# [How to complete this task]
Please copy the last part of the entries exactly: the line that has "Visit the GitHub link" and every line up to and including the end, nothing more.

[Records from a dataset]
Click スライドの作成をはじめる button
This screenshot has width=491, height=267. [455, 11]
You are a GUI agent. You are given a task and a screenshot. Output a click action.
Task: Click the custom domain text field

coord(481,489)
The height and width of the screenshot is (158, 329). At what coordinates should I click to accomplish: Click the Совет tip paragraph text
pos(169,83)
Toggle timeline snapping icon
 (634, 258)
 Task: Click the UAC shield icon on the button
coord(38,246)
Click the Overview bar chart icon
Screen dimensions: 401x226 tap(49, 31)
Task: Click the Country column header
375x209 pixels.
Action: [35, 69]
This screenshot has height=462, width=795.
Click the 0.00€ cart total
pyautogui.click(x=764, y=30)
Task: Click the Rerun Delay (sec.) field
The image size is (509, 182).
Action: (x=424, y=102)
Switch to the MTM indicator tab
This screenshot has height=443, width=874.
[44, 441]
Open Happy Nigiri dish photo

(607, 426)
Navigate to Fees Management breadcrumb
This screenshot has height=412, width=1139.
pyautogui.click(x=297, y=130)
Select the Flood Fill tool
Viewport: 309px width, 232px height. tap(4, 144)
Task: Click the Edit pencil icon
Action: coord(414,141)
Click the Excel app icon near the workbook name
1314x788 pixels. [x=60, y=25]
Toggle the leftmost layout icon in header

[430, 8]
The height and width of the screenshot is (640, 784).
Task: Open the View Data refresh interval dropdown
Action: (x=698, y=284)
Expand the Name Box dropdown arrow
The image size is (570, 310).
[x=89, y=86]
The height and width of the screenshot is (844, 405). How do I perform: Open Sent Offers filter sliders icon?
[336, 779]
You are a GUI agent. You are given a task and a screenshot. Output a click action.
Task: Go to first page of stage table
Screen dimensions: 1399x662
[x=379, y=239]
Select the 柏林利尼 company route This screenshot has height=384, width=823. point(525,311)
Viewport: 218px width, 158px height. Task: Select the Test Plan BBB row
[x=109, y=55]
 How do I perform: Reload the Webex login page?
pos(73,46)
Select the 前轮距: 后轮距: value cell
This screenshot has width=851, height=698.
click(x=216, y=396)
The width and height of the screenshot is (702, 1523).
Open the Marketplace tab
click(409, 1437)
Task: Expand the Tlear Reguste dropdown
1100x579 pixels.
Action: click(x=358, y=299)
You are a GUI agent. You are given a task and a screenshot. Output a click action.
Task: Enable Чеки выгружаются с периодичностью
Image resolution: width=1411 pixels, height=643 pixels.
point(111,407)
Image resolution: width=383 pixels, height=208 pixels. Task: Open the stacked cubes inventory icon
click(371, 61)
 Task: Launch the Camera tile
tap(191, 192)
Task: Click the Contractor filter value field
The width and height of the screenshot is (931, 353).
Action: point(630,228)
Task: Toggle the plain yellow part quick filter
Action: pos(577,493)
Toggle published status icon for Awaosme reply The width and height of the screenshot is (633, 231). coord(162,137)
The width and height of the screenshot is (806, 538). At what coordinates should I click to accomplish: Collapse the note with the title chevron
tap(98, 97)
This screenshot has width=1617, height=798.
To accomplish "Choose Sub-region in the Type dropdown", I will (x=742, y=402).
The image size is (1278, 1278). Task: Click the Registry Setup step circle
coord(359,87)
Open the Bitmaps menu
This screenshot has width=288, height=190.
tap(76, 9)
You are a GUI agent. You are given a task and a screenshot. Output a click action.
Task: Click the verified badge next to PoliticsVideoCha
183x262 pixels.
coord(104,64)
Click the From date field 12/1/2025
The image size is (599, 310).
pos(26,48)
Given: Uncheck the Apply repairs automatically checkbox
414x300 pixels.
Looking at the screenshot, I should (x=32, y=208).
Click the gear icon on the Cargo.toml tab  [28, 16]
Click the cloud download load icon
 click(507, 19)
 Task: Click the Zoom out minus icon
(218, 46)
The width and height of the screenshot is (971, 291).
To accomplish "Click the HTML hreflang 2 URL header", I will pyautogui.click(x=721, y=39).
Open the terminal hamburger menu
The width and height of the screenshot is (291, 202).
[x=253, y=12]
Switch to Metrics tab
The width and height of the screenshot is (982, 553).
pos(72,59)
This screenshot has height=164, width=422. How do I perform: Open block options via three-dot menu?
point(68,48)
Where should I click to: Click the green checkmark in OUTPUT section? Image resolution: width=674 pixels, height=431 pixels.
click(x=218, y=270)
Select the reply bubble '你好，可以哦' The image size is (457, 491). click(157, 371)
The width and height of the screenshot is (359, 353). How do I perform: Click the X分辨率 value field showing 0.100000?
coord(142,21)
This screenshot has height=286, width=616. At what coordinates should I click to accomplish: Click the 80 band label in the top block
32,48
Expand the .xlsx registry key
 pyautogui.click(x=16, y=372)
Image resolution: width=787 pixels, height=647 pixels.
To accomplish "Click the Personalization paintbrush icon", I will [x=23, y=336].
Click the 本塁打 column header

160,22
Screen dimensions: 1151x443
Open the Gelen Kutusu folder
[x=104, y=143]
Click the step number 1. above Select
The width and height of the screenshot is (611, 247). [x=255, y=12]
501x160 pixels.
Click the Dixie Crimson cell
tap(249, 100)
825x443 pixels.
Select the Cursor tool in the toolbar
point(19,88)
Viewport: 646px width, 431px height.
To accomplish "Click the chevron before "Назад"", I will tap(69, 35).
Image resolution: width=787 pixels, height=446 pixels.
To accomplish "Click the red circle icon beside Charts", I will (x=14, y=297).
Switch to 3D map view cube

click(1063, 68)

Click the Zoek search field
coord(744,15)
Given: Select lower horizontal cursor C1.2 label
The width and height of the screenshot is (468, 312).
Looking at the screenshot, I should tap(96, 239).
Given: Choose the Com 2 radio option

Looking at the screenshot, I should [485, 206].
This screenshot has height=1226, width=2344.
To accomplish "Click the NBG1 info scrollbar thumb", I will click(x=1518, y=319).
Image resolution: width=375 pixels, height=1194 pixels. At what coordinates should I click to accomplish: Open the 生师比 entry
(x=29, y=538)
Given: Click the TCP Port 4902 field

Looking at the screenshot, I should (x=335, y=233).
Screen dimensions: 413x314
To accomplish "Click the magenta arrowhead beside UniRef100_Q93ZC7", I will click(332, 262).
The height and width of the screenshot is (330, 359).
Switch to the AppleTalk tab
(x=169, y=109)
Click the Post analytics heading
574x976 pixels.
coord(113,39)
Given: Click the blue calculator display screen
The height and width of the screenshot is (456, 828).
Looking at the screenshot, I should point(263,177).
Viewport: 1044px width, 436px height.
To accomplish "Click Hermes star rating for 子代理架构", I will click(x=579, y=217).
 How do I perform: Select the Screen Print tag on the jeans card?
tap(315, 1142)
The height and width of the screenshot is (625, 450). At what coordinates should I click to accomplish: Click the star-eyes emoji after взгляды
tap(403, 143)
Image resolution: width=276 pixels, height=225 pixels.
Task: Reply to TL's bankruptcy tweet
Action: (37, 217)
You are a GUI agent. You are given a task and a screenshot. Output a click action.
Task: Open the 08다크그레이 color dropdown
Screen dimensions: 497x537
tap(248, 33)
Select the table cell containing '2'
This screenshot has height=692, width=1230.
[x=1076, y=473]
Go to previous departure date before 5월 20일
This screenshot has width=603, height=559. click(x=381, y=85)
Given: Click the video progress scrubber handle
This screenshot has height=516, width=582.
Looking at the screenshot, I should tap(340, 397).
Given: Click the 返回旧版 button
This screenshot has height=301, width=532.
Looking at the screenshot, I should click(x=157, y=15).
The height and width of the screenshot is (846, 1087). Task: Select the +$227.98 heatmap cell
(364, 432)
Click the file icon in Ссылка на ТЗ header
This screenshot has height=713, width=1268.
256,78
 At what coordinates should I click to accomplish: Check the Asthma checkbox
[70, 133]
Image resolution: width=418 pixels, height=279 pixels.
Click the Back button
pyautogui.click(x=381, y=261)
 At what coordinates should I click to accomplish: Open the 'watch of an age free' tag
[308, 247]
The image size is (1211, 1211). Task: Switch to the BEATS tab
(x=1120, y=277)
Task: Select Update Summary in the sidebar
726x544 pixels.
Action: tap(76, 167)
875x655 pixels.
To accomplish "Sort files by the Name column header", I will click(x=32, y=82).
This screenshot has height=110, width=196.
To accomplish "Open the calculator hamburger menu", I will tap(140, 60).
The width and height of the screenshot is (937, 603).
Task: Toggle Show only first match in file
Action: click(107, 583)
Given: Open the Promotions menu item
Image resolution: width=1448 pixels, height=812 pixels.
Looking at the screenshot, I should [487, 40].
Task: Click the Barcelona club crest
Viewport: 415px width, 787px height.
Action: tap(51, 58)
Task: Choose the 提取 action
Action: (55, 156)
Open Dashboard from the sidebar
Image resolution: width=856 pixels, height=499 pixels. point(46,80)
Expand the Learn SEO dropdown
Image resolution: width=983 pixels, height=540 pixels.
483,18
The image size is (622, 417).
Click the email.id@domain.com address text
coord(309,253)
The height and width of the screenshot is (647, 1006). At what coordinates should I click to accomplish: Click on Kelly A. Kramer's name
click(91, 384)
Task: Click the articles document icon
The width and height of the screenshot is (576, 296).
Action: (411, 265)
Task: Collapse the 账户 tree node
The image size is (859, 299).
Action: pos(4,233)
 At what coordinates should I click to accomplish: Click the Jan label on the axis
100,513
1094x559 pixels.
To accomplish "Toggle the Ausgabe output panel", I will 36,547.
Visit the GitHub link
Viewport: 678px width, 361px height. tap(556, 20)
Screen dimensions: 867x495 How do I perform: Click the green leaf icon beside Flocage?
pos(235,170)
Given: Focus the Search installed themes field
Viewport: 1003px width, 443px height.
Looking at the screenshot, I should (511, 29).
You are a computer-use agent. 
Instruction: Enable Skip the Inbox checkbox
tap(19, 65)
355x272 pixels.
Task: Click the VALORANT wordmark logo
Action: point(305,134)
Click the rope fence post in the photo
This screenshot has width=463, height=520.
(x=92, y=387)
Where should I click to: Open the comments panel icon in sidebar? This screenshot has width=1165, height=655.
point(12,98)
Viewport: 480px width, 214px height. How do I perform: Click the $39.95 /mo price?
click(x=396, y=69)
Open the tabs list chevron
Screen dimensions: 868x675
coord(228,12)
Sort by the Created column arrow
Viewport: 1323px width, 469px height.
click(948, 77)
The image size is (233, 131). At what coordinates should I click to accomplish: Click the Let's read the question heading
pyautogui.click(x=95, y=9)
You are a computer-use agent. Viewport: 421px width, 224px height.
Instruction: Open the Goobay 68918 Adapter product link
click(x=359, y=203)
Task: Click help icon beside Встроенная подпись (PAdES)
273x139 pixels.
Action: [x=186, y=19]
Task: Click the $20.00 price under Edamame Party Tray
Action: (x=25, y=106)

# [Solution]
Visit the GitHub link
Viewport: 678px width, 361px height. tap(556, 20)
Screen dimensions: 867x495 How do I perform: Click the green leaf icon beside Flocage?
pos(235,170)
Given: Focus the Search installed themes field
Viewport: 1003px width, 443px height.
Looking at the screenshot, I should (511, 29).
You are a computer-use agent. 
Instruction: Enable Skip the Inbox checkbox
tap(19, 65)
355x272 pixels.
Task: Click the VALORANT wordmark logo
Action: point(305,134)
Click the rope fence post in the photo
This screenshot has width=463, height=520.
(x=92, y=387)
Where should I click to: Open the comments panel icon in sidebar? This screenshot has width=1165, height=655.
point(12,98)
Viewport: 480px width, 214px height. How do I perform: Click the $39.95 /mo price?
click(x=396, y=69)
Open the tabs list chevron
Screen dimensions: 868x675
coord(228,12)
Sort by the Created column arrow
Viewport: 1323px width, 469px height.
click(948, 77)
The image size is (233, 131). At what coordinates should I click to accomplish: Click the Let's read the question heading
pyautogui.click(x=95, y=9)
You are a computer-use agent. Viewport: 421px width, 224px height.
Instruction: Open the Goobay 68918 Adapter product link
click(x=359, y=203)
Task: Click help icon beside Встроенная подпись (PAdES)
273x139 pixels.
Action: [x=186, y=19]
Task: Click the $20.00 price under Edamame Party Tray
Action: (x=25, y=106)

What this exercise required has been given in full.